**Directions**
Lay out every line of the records below as a Markdown table with the columns Row and Line, numbering the rows and skipping blank lines. Leave the pictures out.

**Provided material**
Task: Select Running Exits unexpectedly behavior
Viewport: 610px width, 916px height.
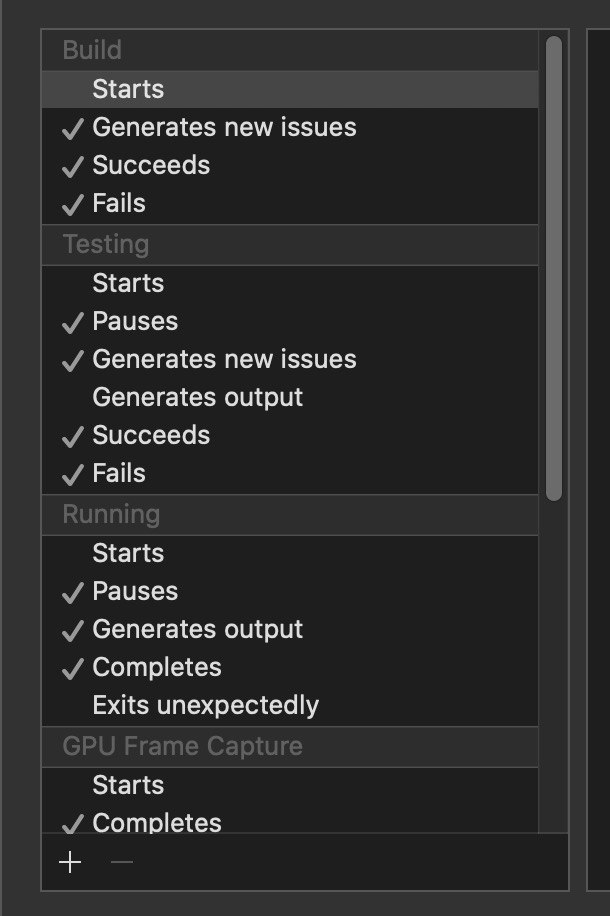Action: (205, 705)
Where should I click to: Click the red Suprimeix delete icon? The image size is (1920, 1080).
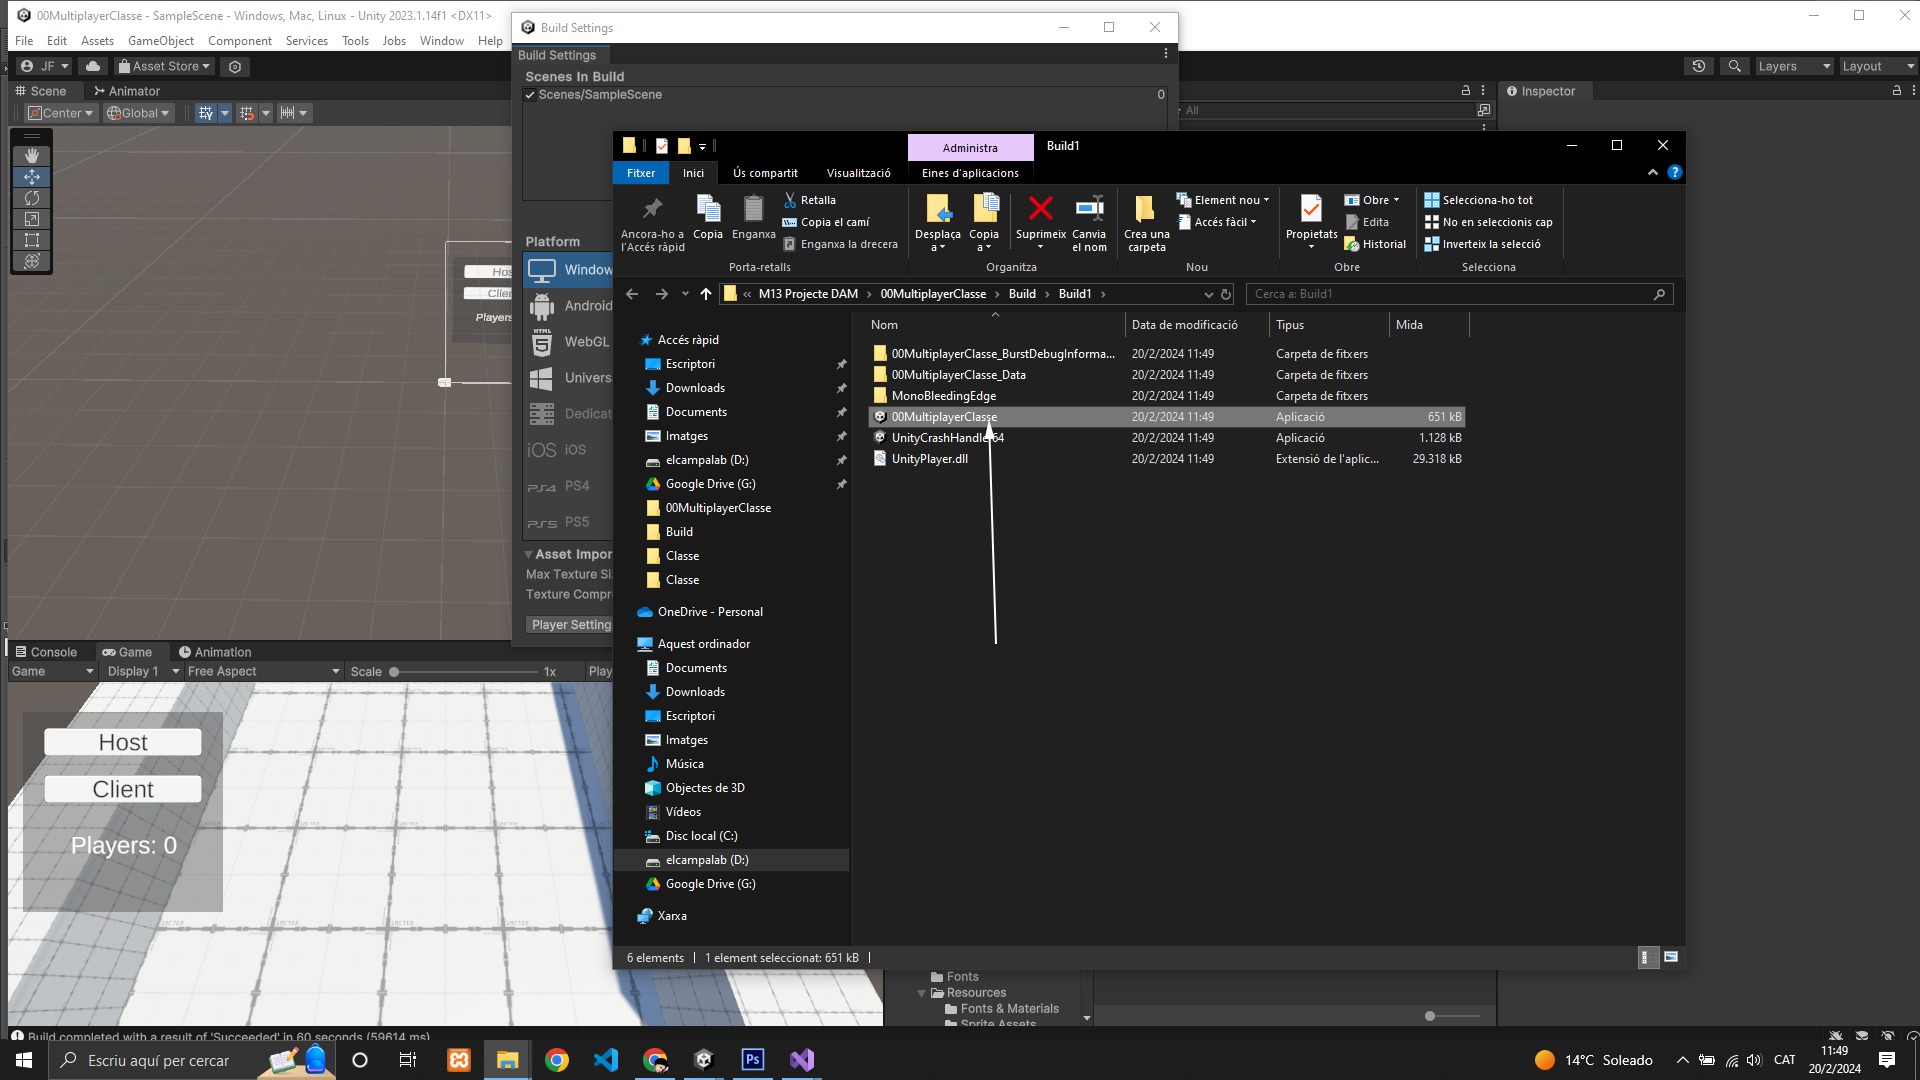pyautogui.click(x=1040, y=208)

**Response to this exercise**
| Row | Line |
|---|---|
| 1 | Task: Select Running Exits unexpectedly behavior |
| 2 | Viewport: 610px width, 916px height. |
| 3 | Action: (205, 705) |
| 4 | Where should I click to: Click the red Suprimeix delete icon? The image size is (1920, 1080). |
| 5 | pyautogui.click(x=1040, y=208) |